Setting Up the Scene
A Three.js scene consists of three required objects: a `Scene` (the container), a `Camera` (the viewpoint), and a `Renderer` (the WebGL output). Mount the renderer's canvas and start the animation loop.
javascript
import * as THREE from 'three';
const scene = new THREE.Scene();
const camera = new THREE.PerspectiveCamera(75, innerWidth / innerHeight, 0.1, 1000);
const renderer = new THREE.WebGLRenderer({ alpha: true, antialias: true });
renderer.setSize(innerWidth, innerHeight);
renderer.setPixelRatio(Math.min(devicePixelRatio, 2));
document.body.appendChild(renderer.domElement);
camera.position.z = 5;
function animate() {
requestAnimationFrame(animate);
renderer.render(scene, camera);
}
animate();Building a Particle System
The fastest way to render thousands of points is `BufferGeometry` with a `Float32Array` of positions and `THREE.Points` as the draw call — one draw call for all particles.
javascript
const COUNT = 5000;
const positions = new Float32Array(COUNT * 3);
for (let i = 0; i < COUNT; i++) {
positions[i * 3] = (Math.random() - 0.5) * 20; // x
positions[i * 3 + 1] = (Math.random() - 0.5) * 20; // y
positions[i * 3 + 2] = (Math.random() - 0.5) * 20; // z
}
const geometry = new THREE.BufferGeometry();
geometry.setAttribute('position', new THREE.BufferAttribute(positions, 3));
const material = new THREE.PointsMaterial({ color: 0x58a6ff, size: 0.02 });
const points = new THREE.Points(geometry, material);
scene.add(points);Adding Interactivity
Track normalised mouse coordinates and interpolate the camera or particle positions toward them each frame using linear interpolation (lerp).

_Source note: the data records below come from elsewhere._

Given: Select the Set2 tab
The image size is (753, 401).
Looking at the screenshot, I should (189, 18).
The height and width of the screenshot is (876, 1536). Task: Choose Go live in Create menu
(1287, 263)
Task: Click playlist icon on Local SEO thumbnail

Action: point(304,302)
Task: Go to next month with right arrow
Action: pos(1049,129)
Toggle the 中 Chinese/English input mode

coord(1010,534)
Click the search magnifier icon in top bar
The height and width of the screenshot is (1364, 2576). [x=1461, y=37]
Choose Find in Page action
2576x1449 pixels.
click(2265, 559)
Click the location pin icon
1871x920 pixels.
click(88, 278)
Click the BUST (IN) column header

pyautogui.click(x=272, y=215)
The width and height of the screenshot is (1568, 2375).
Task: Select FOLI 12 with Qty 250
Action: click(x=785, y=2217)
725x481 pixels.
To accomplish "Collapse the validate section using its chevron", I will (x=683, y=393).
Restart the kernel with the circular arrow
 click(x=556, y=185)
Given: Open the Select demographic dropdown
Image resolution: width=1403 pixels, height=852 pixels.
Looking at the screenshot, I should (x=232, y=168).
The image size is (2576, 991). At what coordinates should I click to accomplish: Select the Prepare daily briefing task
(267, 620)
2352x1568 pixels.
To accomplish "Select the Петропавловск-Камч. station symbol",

This creates the smooth, responsive feel without jarring jumps.
javascript
const mouse = { x: 0, y: 0 };
window.addEventListener('mousemove', (e) => {
mouse.x = (e.clientX / innerWidth - 0.5) * 2;
mouse.y = (e.clientY / innerHeight - 0.5) * 2;
});
// Inside the animation loop:
points.rotation.y += (mouse.x * 0.3 - points.rotation.y) * 0.05;
points.rotation.x += (mouse.y * 0.3 - points.rotation.x) * 0.05;Performance Checklist
- Use `BufferGeometry` — never the legacy `Geometry` class
- Limit `setPixelRatio` to 2 — retina screens don't need 3×
- Dispose geometries and materials when unmounting to avoid memory leaks
- Use `renderer.setAnimationLoop` instead of raw `requestAnimationFrame` for XR compatibility
“WebGL is just math on a GPU. Once you stop being afraid of matrices and shaders, everything clicks.”